Data extracted from a collection:
++++++++++++++++++++

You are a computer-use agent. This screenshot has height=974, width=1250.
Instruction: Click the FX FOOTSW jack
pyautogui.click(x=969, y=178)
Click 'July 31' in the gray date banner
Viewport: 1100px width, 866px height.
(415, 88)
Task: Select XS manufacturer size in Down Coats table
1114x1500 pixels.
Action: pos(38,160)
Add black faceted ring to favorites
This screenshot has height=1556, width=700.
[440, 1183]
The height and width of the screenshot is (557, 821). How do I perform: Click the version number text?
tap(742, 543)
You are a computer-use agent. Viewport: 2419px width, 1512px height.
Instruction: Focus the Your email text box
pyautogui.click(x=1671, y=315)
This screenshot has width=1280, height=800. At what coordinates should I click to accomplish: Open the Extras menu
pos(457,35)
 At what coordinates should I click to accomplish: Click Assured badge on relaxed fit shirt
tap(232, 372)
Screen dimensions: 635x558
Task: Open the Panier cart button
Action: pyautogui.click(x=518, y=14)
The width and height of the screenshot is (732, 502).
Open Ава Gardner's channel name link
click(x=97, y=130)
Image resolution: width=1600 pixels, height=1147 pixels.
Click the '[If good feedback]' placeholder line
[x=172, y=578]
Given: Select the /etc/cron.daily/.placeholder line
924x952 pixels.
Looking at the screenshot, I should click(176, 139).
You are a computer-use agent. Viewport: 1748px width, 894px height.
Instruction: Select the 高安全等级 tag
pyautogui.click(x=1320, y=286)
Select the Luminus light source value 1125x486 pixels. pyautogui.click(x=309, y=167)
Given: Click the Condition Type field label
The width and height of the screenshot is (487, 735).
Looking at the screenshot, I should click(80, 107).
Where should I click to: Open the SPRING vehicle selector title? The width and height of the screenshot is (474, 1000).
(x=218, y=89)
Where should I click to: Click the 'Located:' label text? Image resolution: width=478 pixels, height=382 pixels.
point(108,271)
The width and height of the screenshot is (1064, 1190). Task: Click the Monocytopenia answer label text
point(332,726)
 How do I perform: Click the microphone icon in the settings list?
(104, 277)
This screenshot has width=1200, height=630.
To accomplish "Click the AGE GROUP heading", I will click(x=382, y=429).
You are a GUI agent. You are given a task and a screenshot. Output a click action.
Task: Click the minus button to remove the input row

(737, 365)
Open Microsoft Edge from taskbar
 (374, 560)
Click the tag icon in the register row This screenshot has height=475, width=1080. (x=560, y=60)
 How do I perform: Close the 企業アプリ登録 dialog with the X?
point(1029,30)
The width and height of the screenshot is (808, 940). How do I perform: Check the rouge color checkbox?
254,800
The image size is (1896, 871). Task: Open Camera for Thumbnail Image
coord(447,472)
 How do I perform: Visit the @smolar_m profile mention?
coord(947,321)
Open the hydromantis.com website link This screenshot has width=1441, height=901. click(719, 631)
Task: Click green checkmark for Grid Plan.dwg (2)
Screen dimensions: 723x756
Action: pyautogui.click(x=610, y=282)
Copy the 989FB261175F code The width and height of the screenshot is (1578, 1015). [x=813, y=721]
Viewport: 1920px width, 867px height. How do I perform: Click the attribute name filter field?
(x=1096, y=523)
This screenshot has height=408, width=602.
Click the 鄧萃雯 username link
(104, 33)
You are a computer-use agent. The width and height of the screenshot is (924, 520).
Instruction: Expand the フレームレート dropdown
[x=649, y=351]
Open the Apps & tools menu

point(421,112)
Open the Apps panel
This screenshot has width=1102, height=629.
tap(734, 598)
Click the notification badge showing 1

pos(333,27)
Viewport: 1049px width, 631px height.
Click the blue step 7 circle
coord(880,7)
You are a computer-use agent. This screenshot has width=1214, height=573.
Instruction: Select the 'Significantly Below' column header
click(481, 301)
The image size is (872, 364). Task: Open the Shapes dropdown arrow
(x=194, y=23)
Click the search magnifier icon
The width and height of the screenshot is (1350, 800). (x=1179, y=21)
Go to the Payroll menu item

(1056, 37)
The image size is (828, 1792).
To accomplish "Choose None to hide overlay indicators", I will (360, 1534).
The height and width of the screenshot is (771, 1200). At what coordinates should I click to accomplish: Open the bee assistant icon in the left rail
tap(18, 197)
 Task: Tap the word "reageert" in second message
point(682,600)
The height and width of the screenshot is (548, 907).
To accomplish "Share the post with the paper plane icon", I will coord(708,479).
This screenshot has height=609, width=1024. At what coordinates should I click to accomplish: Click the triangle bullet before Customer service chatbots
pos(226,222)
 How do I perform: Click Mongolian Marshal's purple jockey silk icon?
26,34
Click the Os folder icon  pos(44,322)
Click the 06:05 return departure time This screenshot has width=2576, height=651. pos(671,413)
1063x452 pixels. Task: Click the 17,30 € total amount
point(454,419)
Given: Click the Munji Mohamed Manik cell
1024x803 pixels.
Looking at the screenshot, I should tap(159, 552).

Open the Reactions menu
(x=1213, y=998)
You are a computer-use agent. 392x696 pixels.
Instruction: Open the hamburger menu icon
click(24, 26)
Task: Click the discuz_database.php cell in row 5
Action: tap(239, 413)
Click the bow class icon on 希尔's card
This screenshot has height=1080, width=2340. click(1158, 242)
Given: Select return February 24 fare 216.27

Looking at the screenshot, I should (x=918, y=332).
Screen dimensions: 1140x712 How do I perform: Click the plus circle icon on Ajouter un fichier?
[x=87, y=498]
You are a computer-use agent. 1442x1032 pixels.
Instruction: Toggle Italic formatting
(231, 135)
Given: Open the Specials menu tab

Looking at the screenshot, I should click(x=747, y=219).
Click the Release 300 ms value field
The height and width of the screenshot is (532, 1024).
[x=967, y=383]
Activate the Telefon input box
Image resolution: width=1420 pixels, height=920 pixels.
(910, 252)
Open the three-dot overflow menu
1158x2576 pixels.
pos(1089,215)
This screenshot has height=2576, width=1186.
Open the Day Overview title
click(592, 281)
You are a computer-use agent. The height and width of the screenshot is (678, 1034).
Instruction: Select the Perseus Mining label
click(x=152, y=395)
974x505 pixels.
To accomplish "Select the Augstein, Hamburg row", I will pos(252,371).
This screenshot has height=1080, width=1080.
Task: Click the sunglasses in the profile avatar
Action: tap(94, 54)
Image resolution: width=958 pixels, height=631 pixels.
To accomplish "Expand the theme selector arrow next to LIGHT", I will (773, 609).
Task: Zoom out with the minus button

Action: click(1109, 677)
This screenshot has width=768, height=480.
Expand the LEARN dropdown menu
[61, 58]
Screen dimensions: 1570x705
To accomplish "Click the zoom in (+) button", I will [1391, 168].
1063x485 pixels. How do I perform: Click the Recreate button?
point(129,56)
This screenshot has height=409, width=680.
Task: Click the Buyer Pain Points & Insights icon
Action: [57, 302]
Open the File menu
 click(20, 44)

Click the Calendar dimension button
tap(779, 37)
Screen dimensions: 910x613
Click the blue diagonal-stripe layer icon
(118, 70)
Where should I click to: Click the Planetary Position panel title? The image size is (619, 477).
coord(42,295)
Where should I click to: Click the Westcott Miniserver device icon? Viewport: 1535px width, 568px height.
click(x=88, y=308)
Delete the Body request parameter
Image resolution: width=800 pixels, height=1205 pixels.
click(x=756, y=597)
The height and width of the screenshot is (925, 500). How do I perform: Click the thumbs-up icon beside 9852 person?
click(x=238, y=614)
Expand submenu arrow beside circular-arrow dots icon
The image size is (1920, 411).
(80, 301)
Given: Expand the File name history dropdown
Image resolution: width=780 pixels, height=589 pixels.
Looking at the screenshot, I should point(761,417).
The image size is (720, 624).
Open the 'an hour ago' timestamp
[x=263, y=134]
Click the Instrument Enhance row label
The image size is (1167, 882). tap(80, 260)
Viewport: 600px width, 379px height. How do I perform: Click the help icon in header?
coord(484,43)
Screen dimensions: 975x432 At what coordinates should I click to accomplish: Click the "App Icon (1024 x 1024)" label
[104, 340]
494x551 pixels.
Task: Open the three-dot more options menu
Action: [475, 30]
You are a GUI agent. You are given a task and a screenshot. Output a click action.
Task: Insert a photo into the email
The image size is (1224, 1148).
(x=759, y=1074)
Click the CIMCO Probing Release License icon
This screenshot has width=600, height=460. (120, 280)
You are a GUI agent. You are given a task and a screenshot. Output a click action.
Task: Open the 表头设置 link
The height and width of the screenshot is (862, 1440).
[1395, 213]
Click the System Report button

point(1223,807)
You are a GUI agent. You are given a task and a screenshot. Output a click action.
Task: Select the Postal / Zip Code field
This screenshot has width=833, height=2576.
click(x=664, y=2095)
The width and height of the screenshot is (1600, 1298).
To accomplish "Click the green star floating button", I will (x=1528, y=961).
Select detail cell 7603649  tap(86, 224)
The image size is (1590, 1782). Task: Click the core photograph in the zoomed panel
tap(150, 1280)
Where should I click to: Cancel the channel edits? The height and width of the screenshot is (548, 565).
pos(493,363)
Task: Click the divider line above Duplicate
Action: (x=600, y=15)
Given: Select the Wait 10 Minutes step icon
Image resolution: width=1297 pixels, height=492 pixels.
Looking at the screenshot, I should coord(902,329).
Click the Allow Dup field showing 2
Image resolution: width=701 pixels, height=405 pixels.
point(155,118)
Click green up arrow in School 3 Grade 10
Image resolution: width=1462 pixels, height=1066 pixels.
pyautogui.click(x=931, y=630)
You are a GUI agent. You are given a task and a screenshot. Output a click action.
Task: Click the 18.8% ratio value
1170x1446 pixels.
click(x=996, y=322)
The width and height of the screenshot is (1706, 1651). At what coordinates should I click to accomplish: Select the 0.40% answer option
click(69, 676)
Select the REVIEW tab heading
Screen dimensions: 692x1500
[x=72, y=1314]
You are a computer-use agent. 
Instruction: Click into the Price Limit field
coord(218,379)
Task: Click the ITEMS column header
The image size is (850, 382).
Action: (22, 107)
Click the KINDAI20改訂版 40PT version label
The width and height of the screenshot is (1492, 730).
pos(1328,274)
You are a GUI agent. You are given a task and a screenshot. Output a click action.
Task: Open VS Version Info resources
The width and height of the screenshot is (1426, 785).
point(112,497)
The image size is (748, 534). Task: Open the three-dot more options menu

++++++++++++++++++++

Assigned task: Look through the entries and copy every line in which the string "computer" appears.

Task output:
You are a computer-use agent. This screenshot has height=974, width=1250.
You are a computer-use agent. Viewport: 2419px width, 1512px height.
You are a computer-use agent. Viewport: 1748px width, 894px height.
You are a computer-use agent. The width and height of the screenshot is (924, 520).
You are a computer-use agent. This screenshot has width=1214, height=573.
You are a computer-use agent. 392x696 pixels.
You are a computer-use agent. 1442x1032 pixels.
You are a computer-use agent. The height and width of the screenshot is (678, 1034).
You are a computer-use agent. 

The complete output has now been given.